▶ _課題 1_
以下のレコードから「should」という語を含む行をすべて見つけ、そのまま書き写すこと。

▶ _読解文_
+ + + +
対象となる条件には所得基準も設けられていますが、ほとんどの学生が利用できる制度です。ここでは、学生納付特例の対象者や申請方法についてみていきましょう。
学生納付特例の対象者
学生納付特例の対象となるのは、以下の条件を満たす学生です。
・大学や大学院、短期大学、専修学校、高等専門学校、高等学校、各種学校(修業年限1年以上)などに在籍している
・学生本人の所得が基準以下または失業などの理由がある
学校は、夜間や定時制課程、通信課程も含まれ、一部の海外大学の日本分校も対象となります。そのため、ほとんどの学生が対象です。
また、所得基準は申請者本人の所得が「128万円+{(扶養親族の数)×38万円+社会保険料控除等}」で計算した金額以下である必要があります。これらの条件を満たしている学生は、学生納付特例を利用可能です。
学生納付特例の申請方法
学生納付特例を利用する場合は、以下の必要書類を準備して申請します。
+ + + +
(データ項目)
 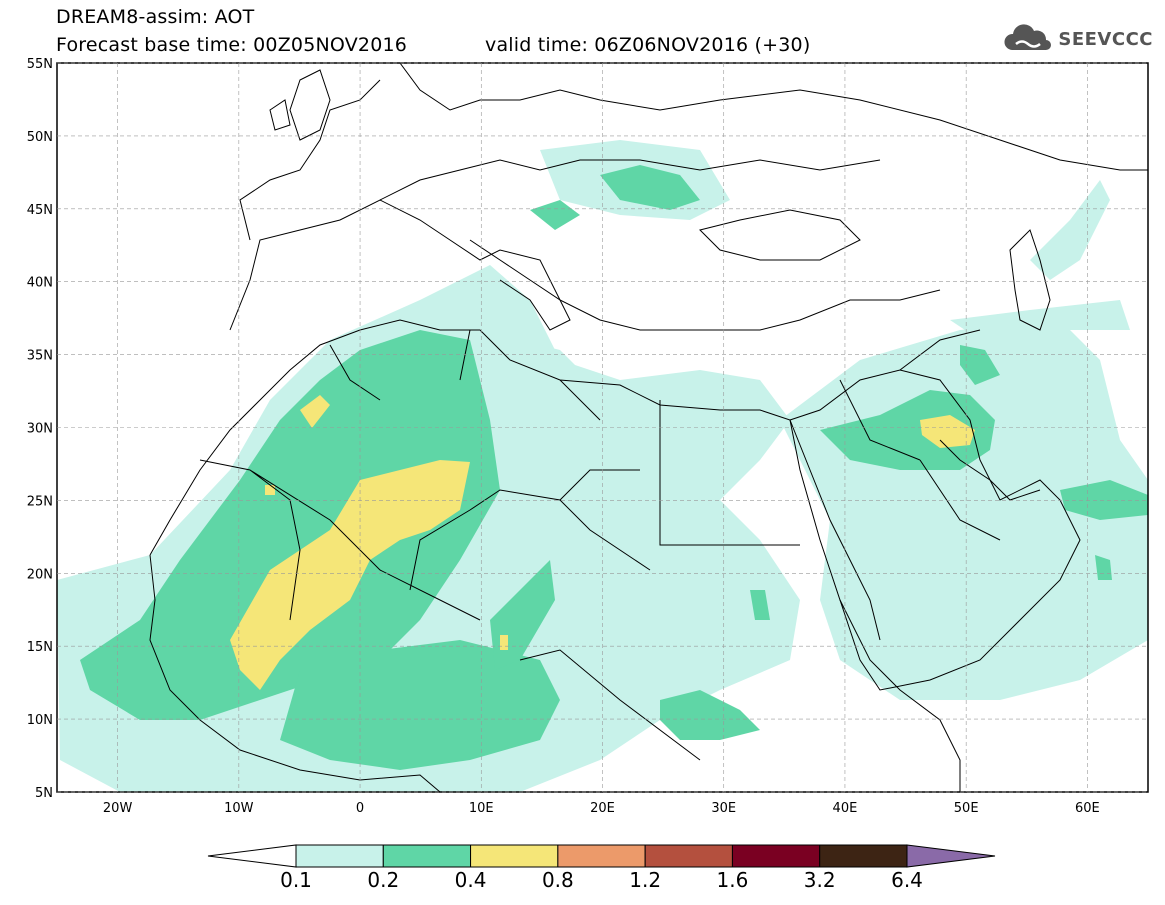 What do you see at coordinates (602, 808) in the screenshot?
I see `lon-tick-label: 20E` at bounding box center [602, 808].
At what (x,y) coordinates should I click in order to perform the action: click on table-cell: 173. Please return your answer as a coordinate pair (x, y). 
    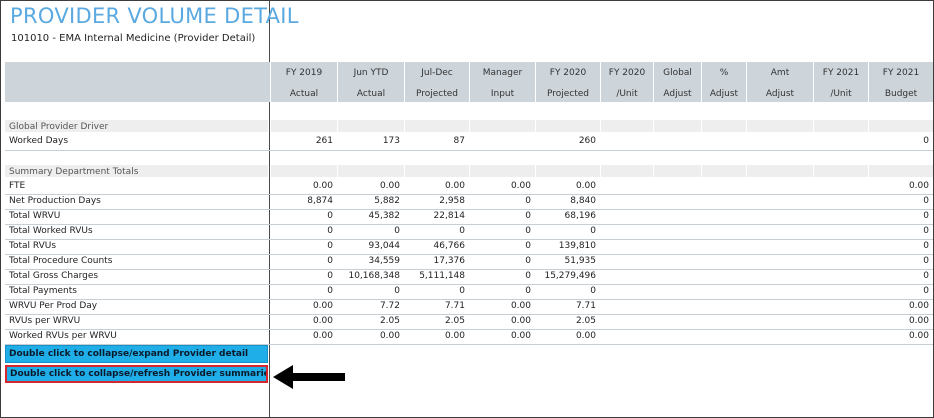
    Looking at the image, I should click on (391, 141).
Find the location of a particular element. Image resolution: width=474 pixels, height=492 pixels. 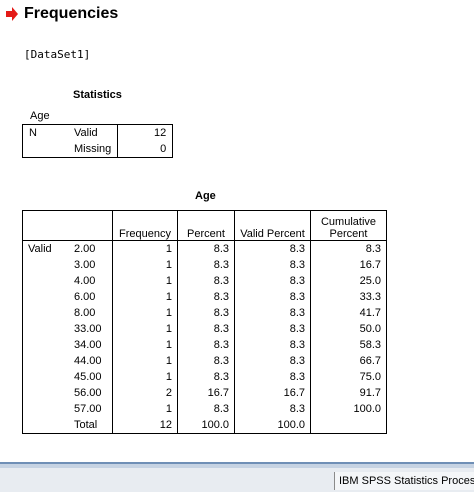

row-value-label: 34.00 is located at coordinates (88, 345).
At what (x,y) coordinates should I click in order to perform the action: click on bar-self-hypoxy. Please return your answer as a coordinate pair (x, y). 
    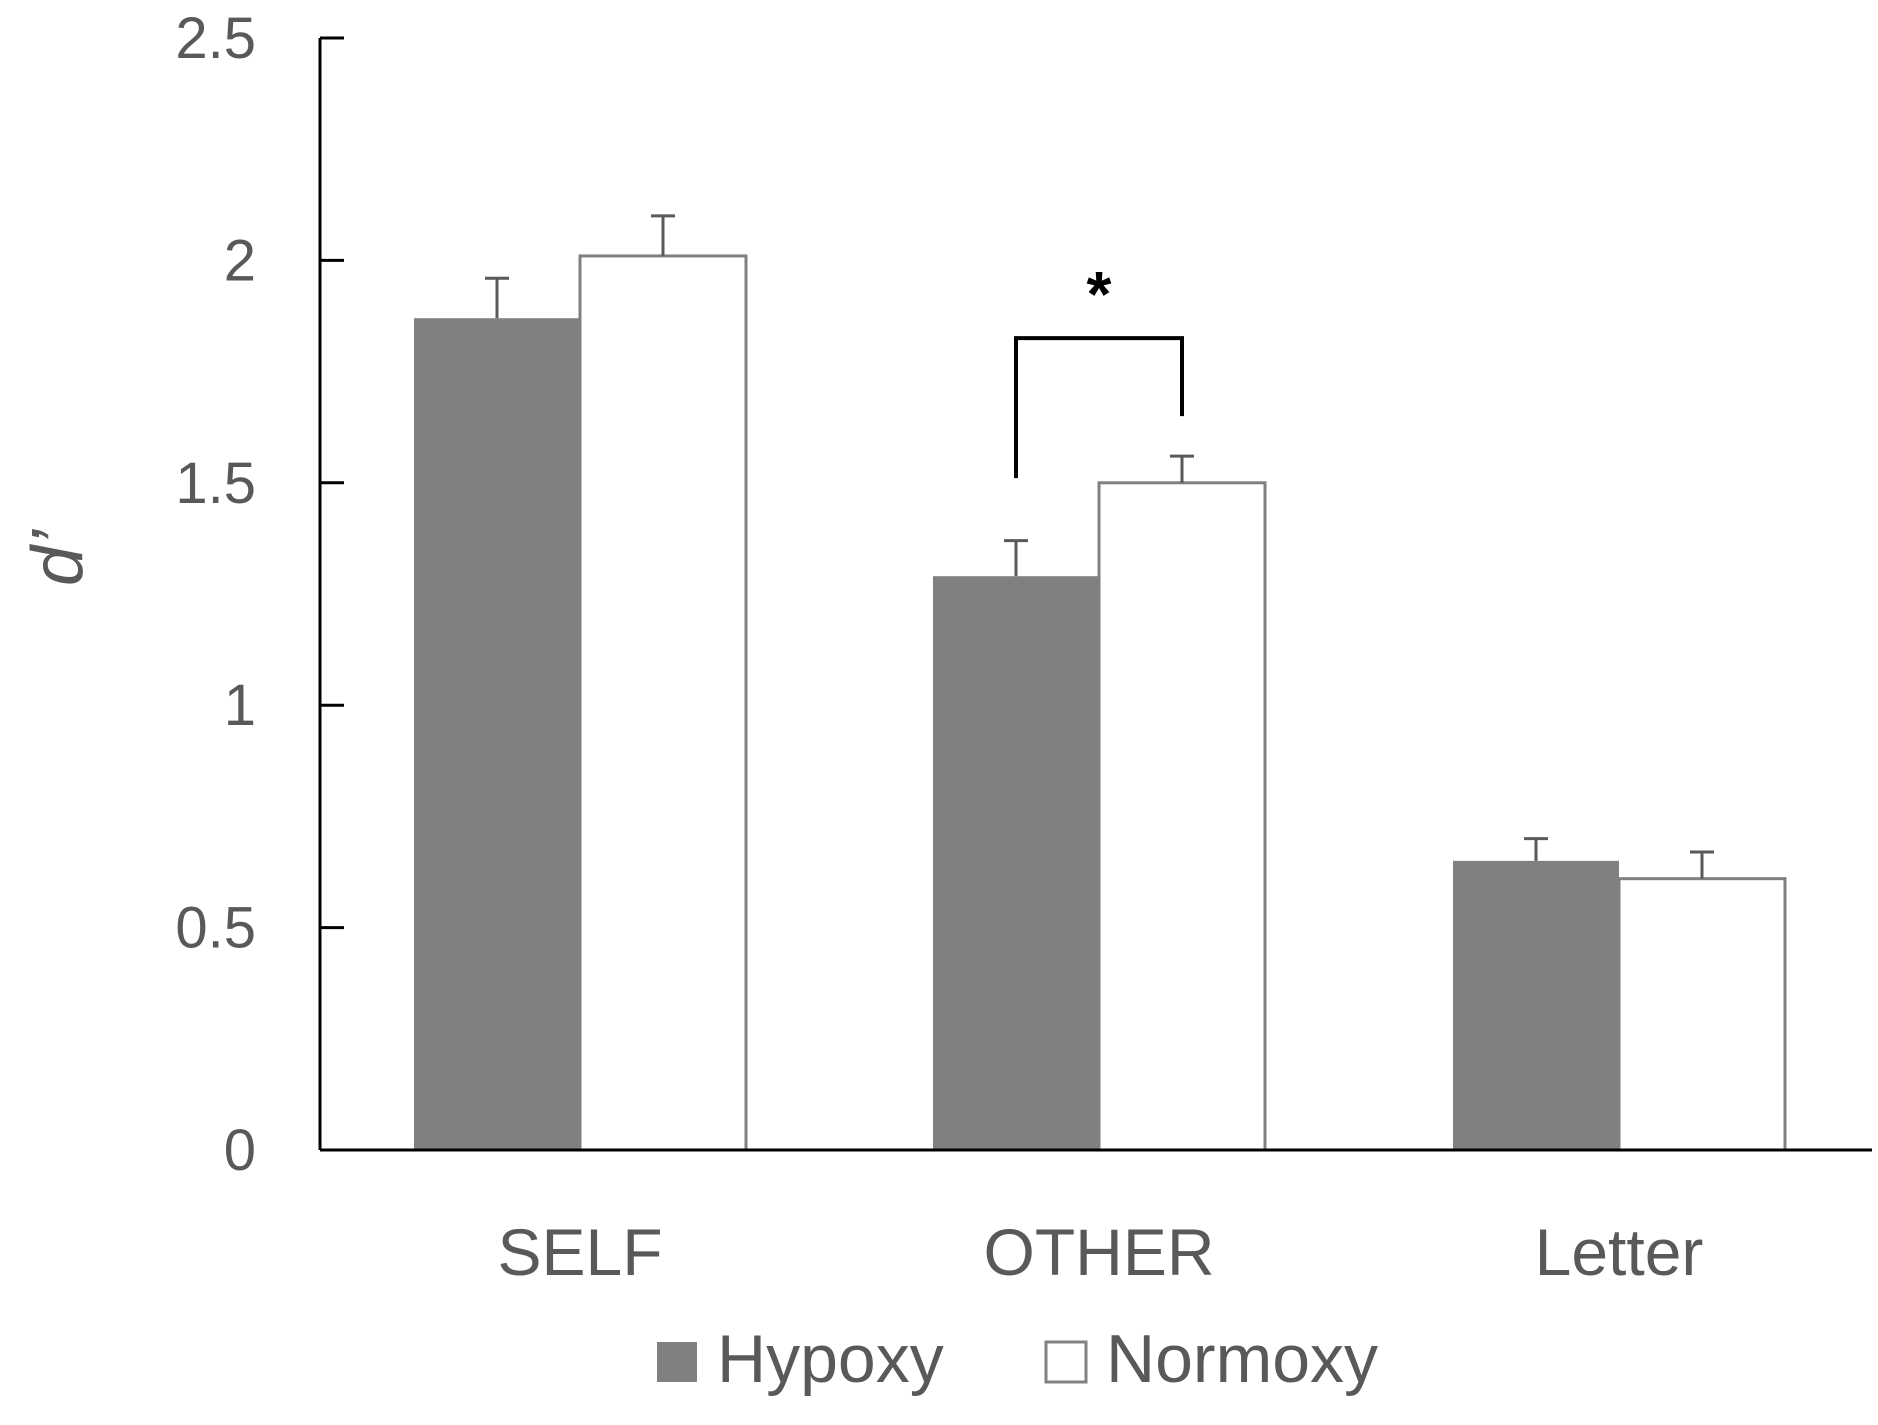
    Looking at the image, I should click on (497, 734).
+ + + +
▶ _課題 2_
学生納付特例についての読解文によると、各種学校の場合、修業年限が何年以上であれば対象となるか。

▶ _解答 1_
At what (x,y) coordinates should I click in order to perform the action: click on table-cell: 173. Please return your answer as a coordinate pair (x, y). 
    Looking at the image, I should click on (391, 141).
At what (x,y) coordinates should I click in order to perform the action: click on bar-self-hypoxy. Please return your answer as a coordinate pair (x, y). 
    Looking at the image, I should click on (497, 734).

▶ _解答 2_
修業年限1年以上である。